- RECORD SET -
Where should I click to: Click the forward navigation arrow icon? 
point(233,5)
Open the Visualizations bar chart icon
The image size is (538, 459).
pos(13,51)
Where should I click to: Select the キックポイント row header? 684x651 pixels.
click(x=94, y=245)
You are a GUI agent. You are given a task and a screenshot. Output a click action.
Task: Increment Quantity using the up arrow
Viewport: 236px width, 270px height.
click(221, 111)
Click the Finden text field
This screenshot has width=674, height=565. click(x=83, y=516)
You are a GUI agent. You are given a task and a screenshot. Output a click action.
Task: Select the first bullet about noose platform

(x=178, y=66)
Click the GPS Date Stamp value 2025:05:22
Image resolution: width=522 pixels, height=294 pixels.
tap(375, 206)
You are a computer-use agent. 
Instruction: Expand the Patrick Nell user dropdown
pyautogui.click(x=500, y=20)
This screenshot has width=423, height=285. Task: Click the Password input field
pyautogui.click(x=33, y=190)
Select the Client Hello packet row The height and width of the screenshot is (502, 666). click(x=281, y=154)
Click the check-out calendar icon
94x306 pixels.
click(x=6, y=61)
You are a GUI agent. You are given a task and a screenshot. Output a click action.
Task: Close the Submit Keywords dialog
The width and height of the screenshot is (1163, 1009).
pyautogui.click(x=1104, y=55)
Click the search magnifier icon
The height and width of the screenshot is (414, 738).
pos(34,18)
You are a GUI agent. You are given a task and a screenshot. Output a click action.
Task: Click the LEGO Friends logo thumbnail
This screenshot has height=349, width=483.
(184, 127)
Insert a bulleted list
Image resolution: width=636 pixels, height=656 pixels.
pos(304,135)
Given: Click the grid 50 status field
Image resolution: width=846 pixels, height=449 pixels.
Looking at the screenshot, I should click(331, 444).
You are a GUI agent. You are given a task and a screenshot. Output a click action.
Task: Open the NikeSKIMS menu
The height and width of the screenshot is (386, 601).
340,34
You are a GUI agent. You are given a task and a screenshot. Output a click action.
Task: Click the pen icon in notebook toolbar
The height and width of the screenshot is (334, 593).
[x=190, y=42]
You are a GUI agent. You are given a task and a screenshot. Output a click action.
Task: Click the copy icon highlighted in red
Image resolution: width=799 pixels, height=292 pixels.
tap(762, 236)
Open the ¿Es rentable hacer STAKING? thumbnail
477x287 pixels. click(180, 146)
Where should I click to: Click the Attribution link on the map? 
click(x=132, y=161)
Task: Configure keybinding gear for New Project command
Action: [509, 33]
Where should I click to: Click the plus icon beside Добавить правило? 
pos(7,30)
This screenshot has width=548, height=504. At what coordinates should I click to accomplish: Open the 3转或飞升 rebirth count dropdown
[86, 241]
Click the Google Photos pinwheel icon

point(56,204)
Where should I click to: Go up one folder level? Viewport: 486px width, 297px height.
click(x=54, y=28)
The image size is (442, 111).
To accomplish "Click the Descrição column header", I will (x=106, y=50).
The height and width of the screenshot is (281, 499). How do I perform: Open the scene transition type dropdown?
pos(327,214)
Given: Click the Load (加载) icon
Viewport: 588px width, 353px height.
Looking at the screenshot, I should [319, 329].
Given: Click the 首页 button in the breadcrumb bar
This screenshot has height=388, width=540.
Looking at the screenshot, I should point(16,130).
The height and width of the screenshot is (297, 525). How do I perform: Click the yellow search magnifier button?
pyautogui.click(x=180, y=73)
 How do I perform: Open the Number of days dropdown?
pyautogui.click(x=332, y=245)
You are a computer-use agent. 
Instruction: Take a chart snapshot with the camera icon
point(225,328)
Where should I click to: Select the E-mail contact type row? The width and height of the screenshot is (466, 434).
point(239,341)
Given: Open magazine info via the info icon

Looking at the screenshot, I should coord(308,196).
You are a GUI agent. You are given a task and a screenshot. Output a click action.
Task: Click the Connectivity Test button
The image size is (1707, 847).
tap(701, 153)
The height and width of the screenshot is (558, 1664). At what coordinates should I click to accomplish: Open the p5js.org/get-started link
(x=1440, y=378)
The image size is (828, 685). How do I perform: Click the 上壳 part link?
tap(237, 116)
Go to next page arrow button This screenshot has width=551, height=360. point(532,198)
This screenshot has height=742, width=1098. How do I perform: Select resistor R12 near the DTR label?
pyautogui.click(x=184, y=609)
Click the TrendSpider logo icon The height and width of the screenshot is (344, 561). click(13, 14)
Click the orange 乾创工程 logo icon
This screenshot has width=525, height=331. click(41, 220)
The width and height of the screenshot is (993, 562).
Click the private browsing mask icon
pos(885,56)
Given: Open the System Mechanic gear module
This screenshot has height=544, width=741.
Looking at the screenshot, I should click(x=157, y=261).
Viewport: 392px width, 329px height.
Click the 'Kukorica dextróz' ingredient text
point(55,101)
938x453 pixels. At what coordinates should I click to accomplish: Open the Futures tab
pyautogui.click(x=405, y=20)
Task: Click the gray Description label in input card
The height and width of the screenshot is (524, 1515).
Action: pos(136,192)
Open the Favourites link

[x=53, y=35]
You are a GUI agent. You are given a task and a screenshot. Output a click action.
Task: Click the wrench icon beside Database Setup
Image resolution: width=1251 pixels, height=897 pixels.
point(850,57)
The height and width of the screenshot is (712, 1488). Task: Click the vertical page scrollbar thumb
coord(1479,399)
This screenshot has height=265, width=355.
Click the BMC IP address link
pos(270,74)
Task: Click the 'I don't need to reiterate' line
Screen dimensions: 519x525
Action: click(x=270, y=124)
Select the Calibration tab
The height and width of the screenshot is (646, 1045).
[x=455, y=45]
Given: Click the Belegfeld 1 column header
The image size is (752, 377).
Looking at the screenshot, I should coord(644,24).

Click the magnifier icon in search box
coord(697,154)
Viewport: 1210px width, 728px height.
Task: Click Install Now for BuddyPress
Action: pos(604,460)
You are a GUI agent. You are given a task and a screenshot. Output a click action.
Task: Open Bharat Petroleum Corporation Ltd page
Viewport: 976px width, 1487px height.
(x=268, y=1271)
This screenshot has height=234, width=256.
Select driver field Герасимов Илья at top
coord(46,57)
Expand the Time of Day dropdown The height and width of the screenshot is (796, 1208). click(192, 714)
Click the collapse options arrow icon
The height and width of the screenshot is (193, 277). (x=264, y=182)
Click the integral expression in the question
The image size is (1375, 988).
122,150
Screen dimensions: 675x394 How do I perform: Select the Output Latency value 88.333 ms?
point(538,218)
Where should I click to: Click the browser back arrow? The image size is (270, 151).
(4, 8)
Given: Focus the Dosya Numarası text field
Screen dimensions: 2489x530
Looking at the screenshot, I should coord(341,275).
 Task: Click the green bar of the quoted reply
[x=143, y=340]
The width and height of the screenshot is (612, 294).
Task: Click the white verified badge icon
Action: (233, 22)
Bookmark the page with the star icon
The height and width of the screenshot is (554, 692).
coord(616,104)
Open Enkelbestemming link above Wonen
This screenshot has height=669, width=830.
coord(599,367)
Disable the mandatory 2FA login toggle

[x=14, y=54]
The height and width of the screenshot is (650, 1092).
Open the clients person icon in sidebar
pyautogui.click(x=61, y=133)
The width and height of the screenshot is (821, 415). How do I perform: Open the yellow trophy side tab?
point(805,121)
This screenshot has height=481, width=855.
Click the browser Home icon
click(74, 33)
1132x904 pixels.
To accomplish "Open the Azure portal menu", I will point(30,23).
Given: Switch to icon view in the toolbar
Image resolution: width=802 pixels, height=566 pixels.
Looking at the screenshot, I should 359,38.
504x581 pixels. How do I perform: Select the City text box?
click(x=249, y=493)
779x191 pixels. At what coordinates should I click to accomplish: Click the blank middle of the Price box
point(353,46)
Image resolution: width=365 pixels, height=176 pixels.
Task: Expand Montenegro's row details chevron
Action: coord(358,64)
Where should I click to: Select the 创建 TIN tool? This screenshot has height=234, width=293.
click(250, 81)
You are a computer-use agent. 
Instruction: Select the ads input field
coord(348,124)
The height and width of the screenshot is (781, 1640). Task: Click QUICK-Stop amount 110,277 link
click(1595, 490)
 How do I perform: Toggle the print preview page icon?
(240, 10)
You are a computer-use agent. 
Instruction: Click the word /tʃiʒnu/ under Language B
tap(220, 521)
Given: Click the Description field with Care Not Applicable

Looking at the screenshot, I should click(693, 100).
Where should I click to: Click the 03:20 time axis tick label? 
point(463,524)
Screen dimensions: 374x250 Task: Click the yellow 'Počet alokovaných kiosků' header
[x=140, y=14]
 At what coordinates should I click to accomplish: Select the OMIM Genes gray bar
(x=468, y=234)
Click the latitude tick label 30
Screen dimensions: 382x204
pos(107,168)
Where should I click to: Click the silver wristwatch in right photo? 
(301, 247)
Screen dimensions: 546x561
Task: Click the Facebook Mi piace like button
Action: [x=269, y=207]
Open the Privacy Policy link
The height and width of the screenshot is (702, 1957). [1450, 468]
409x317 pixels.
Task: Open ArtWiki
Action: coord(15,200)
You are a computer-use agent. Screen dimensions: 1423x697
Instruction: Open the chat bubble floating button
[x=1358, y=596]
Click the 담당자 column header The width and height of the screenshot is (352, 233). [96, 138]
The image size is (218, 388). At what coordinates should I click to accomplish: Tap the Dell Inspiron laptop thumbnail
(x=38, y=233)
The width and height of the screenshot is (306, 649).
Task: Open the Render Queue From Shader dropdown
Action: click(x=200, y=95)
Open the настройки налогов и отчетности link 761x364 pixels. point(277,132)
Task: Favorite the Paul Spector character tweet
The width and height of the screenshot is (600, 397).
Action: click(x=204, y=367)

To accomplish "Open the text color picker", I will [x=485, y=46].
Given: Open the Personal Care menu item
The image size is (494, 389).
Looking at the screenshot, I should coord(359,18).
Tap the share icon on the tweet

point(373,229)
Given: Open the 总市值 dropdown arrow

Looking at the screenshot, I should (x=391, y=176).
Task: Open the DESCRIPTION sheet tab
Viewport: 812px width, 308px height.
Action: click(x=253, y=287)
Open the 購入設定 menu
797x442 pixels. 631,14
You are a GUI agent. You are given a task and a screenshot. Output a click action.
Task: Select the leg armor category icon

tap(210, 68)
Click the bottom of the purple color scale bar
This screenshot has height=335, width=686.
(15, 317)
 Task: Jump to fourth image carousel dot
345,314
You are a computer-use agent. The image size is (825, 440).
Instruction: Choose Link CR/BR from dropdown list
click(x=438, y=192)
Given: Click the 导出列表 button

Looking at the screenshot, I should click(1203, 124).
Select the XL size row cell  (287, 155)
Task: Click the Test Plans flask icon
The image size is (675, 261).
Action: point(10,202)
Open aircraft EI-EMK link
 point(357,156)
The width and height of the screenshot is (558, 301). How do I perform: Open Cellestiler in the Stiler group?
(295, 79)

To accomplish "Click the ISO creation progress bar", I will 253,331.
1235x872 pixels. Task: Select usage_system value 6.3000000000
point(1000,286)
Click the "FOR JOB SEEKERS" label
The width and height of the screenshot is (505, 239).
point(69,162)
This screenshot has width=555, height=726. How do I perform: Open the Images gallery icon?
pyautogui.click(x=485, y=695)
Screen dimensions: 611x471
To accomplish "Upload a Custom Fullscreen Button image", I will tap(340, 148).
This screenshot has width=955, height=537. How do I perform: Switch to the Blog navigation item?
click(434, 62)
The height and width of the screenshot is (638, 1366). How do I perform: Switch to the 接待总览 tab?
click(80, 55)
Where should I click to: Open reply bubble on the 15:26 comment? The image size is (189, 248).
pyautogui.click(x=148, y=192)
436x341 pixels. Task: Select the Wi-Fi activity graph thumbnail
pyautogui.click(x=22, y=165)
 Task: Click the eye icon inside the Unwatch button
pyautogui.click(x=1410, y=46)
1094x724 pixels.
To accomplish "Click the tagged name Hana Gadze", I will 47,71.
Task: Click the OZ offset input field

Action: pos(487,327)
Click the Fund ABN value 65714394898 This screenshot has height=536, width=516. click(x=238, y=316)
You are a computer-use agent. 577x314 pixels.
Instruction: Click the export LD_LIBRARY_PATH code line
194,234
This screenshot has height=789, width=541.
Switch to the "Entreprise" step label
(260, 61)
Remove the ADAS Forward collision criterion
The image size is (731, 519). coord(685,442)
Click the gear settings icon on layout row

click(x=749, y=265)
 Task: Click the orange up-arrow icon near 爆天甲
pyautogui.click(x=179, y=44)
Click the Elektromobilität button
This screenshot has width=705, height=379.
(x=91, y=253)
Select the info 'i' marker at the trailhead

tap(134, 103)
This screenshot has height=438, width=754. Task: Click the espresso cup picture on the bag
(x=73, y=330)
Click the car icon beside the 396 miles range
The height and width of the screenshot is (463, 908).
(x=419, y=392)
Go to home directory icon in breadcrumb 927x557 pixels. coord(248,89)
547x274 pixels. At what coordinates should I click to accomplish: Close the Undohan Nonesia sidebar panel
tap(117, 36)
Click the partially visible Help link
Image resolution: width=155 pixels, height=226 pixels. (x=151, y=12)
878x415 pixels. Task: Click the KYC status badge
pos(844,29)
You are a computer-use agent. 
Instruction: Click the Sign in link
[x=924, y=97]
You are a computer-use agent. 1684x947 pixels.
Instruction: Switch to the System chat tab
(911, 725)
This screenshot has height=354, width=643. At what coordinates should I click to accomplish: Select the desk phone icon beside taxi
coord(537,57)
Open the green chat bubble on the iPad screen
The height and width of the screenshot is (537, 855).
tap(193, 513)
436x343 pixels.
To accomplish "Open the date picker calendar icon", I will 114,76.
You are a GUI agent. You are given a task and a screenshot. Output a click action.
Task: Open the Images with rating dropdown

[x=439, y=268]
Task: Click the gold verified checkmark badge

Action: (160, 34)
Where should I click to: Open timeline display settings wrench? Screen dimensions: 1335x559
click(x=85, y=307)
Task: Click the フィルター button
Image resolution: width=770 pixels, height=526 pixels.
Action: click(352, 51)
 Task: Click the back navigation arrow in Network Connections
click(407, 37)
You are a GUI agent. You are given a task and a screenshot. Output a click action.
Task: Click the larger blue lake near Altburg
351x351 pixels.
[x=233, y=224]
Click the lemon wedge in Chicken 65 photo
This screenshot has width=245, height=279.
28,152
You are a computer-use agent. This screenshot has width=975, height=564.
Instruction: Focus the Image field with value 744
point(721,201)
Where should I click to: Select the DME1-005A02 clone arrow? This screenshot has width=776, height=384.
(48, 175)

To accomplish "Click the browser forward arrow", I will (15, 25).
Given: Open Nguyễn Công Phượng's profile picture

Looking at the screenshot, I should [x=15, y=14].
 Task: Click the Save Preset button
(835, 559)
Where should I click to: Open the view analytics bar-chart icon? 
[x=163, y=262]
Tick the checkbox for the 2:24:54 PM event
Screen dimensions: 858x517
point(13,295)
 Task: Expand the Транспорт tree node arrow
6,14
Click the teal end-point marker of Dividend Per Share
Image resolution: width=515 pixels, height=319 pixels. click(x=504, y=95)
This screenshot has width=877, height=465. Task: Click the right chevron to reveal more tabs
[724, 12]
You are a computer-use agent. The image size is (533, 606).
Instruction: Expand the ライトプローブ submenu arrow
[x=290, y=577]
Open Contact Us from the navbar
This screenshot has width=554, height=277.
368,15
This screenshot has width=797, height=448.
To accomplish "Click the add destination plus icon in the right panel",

- WHAT TO PRODUCE -
For this exercise, copy each line from the listing above that has the word "column".

- ANSWER SECTION -
To accomplish "Click the Descrição column header", I will (x=106, y=50).
Given: Click the Belegfeld 1 column header
Click the 담당자 column header The width and height of the screenshot is (352, 233). [96, 138]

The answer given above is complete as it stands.